EXTRACTED INFORMATION below:

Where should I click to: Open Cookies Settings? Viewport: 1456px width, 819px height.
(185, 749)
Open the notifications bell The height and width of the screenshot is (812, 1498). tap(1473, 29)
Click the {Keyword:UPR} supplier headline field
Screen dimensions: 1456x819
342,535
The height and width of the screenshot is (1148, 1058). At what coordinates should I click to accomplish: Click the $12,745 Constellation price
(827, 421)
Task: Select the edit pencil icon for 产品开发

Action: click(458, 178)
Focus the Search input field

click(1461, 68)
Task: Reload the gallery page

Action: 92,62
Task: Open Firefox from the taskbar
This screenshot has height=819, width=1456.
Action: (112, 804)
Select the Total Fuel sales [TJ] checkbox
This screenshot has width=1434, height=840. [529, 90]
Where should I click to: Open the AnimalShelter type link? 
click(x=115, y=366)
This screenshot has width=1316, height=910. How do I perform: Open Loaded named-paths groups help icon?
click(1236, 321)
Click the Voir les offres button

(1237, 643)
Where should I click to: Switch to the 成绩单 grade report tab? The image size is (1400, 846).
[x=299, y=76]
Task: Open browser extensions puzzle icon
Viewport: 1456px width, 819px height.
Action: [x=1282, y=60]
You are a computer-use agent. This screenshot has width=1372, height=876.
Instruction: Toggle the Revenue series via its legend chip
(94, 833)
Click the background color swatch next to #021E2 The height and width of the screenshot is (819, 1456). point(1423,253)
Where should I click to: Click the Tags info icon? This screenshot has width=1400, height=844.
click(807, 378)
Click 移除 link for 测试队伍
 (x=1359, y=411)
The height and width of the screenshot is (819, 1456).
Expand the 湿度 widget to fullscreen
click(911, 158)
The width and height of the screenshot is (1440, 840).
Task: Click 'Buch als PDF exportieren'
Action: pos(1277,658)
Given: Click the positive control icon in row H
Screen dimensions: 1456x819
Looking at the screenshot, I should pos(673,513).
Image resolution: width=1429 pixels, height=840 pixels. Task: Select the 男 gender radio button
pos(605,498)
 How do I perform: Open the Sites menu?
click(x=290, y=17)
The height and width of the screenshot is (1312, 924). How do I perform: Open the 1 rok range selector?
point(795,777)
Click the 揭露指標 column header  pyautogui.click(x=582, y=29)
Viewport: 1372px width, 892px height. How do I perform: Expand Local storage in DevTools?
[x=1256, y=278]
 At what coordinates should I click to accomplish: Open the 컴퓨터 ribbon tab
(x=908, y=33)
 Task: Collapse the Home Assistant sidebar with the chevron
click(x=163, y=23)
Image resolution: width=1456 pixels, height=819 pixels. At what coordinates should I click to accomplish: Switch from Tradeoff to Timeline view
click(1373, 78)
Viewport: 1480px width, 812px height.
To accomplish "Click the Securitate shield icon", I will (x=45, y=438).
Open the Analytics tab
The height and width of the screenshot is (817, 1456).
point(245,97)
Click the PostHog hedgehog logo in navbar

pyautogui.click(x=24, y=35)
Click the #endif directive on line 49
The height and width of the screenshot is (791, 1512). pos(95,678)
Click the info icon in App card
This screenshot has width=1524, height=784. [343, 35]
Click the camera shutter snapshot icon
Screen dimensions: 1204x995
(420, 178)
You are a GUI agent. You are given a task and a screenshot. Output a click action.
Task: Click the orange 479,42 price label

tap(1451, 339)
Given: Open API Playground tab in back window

End of EXTRACTED INFORMATION.

→ **EXERCISE OBJECTIVE**
Proceeding from the line containing "Image resolution: width=1429" through the line containing "Click the 揭露指標", transcribe the lines above exactly, both end lines included.

→ **COMPLETED TASK**
Image resolution: width=1429 pixels, height=840 pixels. Task: Select the 男 gender radio button
pos(605,498)
 How do I perform: Open the Sites menu?
click(x=290, y=17)
The height and width of the screenshot is (1312, 924). How do I perform: Open the 1 rok range selector?
point(795,777)
Click the 揭露指標 column header  pyautogui.click(x=582, y=29)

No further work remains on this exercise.